┌─ Texte proposé

Ouverture JAP 2022

OUVERTURE JAP 2022

par Anne JAMBRESIC, présidente du CPCI

Comme vous vous en doutez, les membres du Comité d’organisation de cette journée sont heureux, ravis de vous accueillir à nouveau après deux ans et demi d’absence. Il fut long le temps entre cette Journée et la précédente. Temps de doute, d’espoir, d’incertitude, mêlé à une réalité sanitaire puis géopolitique qui vint nous ébranler dans nos vies, dans nos pratiques. Peut-être un jour pourrons-nous dire : « cela nous fut bénéfique », même s’il est vrai que les difficultés géopolitiques que nous traversons actuellement ne nous permettent pas de l’affirmer. Les institutions de soins continuent à vaciller : manque de personnel, manque de temps pour penser, manque de temps pour élaborer à plusieurs nos pratiques plurielles.

Néanmoins dans le cadre de nos pratiques de psychologues, psychothérapeutes, en institution et en libéral, nous sortîmes de la caverne, de nos habitudes pour inventer de nouveaux cadres de travail. Ce qui s’est imposé à nous a été une modification du cadre avec une prescription venant de l’extérieur : Suspendre les séances ? Porter un masque ? Utiliser un ordinateur ? Mettre un écran entre nous et le patient ? Dire de nous si nous sommes vaccinés, si des personnes de notre entourage sont malades ? Incertitude dans nos pratiques donc. Incertitude pour nos patients.

La crise que nous avons traversée nous a amené à aménager, en puisant dans notre fond originel, créativité et peut-être fantaisie, pour inventer des manières de rester en lien avec nos patients, partageant avec eux cette épreuve cruelle de ce qui fut bien une expérience de séparation, ressentie pour certains comme traumatique car privés de ce temps si précieux de préparation psychique.

L’épreuve pour la première fois ne touchait pas uniquement nos patients. Nous étions touchés de la même façon, au même niveau : privés de sortir, privés des autres, obligés à porter un masque, etc … En outre, nous ne disposions pas d’antériorité par rapport à cet événement, cela ne nous était jamais arrivé, à nous, à nos patients, aux différentes générations en place. Comment imaginer s’en sortir sans sortir ? Nous étions dans le noir de la planète.

L’incertitude se vivait à l’échelle de la planète : il n’y avait plus de différences nord / sud. Nous avons alors vu les continents touchés les uns après les autres dans une défaite inexorable face au virus et à sa propagation.

└─
┌─ Données fournies

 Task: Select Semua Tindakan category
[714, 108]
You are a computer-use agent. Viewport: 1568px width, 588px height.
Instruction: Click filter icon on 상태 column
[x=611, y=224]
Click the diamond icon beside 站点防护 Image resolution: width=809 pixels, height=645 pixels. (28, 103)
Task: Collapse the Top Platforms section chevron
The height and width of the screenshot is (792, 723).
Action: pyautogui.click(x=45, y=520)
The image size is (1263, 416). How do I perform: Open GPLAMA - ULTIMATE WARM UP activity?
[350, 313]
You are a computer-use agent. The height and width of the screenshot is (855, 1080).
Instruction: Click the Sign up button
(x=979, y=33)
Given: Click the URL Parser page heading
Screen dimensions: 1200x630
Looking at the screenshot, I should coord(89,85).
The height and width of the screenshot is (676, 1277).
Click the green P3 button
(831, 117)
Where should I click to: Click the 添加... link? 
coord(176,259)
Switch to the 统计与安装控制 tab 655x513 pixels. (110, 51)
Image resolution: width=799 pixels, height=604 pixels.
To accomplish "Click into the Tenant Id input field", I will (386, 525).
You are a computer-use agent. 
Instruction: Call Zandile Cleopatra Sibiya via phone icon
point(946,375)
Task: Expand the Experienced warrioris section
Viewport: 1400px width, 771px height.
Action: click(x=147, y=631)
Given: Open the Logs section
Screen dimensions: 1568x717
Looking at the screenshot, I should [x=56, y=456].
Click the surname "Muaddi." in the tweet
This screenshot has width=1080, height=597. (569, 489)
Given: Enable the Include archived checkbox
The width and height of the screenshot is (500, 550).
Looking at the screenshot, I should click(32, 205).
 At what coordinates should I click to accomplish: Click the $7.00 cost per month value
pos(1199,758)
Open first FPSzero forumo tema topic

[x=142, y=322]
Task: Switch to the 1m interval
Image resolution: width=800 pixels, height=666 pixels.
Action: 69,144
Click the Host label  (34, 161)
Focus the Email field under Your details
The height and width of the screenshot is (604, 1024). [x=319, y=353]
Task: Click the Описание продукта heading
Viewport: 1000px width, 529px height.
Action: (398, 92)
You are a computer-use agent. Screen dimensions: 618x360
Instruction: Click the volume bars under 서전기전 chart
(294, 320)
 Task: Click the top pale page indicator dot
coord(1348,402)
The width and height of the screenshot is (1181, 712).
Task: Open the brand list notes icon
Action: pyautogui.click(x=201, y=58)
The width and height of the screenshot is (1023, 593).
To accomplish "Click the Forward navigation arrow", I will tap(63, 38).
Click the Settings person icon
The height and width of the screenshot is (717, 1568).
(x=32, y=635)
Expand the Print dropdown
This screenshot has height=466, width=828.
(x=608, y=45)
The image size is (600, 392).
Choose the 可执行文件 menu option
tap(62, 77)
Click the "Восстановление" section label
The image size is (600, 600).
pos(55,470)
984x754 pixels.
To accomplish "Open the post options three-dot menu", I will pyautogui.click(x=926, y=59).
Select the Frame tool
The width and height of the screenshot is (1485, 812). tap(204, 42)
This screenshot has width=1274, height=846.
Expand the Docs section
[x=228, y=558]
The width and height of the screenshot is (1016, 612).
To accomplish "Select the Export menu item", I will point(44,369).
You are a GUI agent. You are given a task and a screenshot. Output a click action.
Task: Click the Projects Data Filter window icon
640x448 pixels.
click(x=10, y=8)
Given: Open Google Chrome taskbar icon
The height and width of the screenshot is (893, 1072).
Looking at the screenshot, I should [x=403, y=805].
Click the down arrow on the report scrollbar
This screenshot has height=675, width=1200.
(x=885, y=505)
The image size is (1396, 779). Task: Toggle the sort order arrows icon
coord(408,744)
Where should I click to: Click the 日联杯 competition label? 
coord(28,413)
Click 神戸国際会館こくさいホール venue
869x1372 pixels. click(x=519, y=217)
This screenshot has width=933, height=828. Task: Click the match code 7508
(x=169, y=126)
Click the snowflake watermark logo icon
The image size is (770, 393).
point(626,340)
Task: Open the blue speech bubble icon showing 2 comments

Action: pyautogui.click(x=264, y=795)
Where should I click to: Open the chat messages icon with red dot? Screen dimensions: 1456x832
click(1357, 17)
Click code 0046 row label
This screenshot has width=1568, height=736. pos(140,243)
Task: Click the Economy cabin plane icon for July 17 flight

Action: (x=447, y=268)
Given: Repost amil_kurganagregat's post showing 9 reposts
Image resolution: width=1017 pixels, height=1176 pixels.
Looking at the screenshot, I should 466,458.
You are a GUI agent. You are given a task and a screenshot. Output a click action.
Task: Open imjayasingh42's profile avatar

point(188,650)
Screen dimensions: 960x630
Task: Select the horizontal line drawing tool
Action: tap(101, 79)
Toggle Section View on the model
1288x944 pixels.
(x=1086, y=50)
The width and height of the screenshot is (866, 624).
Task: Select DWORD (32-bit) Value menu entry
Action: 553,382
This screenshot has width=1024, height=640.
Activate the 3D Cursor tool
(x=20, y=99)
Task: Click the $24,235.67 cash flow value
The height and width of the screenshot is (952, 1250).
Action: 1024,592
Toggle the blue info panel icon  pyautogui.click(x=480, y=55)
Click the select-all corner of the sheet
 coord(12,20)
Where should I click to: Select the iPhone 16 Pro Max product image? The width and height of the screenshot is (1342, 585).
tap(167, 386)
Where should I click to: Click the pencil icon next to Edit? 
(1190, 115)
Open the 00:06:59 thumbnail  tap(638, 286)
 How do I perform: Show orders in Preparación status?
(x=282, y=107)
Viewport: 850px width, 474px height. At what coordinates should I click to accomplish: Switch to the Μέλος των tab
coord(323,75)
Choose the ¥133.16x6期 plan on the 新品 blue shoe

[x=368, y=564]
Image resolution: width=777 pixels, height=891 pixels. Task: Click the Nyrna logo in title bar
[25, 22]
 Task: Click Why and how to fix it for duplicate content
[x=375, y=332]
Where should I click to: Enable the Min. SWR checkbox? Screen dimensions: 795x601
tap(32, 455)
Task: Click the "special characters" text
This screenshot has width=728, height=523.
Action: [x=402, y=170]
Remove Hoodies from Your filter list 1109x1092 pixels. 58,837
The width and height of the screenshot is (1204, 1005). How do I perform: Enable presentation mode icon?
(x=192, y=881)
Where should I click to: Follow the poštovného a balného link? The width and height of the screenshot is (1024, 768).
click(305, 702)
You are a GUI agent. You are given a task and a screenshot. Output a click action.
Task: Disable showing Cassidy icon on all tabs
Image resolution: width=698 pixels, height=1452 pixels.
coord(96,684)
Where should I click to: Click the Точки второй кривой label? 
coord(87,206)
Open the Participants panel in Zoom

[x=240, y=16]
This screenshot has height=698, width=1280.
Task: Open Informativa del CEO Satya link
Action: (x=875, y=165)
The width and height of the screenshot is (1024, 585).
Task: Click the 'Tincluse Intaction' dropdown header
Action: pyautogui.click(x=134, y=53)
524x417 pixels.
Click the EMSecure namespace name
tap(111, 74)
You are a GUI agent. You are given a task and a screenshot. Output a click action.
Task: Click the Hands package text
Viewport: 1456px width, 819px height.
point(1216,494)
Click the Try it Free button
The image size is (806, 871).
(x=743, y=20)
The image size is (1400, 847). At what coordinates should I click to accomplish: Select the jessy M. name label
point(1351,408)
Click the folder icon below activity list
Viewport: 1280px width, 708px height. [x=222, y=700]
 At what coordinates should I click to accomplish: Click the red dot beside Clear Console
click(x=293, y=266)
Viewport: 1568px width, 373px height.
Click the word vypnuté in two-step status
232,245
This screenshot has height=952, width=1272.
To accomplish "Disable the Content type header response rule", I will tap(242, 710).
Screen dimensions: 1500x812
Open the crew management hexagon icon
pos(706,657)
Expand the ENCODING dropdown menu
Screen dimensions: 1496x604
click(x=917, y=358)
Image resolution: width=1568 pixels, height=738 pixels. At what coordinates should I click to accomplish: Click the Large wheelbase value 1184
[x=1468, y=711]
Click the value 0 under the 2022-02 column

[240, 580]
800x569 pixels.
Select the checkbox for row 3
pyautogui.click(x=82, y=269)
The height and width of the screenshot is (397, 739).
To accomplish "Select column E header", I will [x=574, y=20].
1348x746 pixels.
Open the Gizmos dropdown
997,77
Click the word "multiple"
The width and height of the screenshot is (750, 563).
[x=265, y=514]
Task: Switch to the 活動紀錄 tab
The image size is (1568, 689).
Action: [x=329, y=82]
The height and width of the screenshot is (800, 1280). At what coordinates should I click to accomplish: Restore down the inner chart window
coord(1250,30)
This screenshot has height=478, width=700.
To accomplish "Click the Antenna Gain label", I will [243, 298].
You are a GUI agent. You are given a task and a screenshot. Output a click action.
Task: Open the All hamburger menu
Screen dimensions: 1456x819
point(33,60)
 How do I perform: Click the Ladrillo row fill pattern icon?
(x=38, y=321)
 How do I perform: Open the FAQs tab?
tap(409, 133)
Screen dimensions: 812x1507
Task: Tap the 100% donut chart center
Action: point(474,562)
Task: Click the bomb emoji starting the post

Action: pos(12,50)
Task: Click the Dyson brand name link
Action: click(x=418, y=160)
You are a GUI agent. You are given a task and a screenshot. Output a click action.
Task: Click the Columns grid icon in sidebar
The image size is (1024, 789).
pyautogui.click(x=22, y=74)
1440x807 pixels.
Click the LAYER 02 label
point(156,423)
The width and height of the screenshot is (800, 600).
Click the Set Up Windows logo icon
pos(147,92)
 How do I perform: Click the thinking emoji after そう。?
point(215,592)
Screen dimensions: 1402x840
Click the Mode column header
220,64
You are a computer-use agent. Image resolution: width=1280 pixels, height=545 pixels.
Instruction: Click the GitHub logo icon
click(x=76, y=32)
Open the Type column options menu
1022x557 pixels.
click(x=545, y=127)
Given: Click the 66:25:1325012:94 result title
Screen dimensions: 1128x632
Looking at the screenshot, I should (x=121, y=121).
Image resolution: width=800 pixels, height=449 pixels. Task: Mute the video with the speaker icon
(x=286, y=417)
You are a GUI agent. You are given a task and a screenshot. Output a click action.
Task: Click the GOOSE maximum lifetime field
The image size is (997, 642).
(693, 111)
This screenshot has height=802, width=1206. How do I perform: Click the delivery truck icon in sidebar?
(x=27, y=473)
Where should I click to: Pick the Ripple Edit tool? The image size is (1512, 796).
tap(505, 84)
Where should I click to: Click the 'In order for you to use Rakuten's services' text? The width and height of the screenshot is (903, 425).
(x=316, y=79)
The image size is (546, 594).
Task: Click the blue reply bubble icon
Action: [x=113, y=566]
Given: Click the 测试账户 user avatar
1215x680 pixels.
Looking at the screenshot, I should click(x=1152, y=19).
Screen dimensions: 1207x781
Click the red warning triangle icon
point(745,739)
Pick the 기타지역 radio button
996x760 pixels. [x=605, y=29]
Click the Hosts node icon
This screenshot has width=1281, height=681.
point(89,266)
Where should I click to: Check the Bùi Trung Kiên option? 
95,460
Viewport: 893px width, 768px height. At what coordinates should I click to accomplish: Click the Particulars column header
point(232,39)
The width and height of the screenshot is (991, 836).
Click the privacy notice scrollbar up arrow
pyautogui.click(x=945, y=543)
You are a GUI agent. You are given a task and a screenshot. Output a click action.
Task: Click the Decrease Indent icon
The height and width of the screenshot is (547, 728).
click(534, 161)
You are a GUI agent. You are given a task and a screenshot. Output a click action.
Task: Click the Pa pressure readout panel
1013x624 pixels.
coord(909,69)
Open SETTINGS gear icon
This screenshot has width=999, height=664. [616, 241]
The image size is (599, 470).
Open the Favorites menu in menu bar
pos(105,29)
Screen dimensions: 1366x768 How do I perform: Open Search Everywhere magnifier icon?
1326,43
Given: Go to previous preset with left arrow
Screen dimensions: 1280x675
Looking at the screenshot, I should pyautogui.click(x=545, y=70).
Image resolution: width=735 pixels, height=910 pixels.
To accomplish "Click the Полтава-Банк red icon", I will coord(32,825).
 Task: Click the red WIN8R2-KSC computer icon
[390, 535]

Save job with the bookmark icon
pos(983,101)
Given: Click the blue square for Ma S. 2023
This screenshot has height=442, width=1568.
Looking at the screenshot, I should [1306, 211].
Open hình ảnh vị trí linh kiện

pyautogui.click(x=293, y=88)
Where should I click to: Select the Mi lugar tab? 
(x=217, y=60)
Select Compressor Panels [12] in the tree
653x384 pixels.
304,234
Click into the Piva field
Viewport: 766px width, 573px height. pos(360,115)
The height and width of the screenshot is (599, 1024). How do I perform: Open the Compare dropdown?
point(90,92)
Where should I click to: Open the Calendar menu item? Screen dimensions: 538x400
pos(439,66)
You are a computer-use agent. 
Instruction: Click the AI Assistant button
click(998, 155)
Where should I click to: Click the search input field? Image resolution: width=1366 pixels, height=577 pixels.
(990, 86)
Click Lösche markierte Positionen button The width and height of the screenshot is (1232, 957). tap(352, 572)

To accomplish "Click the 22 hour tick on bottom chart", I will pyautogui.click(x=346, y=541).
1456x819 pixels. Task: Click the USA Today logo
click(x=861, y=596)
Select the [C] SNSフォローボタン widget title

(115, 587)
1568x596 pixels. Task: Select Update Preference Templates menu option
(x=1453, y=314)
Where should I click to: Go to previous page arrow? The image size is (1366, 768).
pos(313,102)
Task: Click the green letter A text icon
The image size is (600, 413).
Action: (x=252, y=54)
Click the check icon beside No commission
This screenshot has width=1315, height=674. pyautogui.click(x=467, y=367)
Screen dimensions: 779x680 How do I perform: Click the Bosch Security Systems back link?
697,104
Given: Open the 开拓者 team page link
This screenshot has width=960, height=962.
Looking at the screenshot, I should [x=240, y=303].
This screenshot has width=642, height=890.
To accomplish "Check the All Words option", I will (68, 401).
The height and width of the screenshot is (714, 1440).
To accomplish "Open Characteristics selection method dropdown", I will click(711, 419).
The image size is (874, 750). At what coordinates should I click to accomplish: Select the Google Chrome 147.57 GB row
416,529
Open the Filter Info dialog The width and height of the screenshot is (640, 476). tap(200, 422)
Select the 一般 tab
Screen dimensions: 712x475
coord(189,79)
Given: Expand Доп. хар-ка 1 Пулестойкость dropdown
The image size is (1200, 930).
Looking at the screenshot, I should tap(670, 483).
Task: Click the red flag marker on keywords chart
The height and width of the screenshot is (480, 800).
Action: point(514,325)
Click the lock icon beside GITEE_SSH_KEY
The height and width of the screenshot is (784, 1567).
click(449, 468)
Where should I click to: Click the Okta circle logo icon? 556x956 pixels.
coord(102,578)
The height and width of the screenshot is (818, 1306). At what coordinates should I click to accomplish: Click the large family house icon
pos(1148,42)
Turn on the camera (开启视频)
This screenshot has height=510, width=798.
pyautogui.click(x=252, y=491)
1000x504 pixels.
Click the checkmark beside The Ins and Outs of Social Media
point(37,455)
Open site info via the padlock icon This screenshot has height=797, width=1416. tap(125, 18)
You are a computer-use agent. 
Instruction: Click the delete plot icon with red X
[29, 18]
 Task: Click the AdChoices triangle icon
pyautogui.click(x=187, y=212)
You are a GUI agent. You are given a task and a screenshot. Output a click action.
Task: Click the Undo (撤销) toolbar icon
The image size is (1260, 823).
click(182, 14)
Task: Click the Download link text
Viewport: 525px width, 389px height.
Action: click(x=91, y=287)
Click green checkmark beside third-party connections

└─

Recopiez à l'identique, dans le discours d'ouverture de la JAP 2022, tout ce qui va de « par Anne JAMBRESIC, présidente » jusqu'à « nos pratiques plurielles. ».

par Anne JAMBRESIC, présidente du CPCI

Comme vous vous en doutez, les membres du Comité d’organisation de cette journée sont heureux, ravis de vous accueillir à nouveau après deux ans et demi d’absence. Il fut long le temps entre cette Journée et la précédente. Temps de doute, d’espoir, d’incertitude, mêlé à une réalité sanitaire puis géopolitique qui vint nous ébranler dans nos vies, dans nos pratiques. Peut-être un jour pourrons-nous dire : « cela nous fut bénéfique », même s’il est vrai que les difficultés géopolitiques que nous traversons actuellement ne nous permettent pas de l’affirmer. Les institutions de soins continuent à vaciller : manque de personnel, manque de temps pour penser, manque de temps pour élaborer à plusieurs nos pratiques plurielles.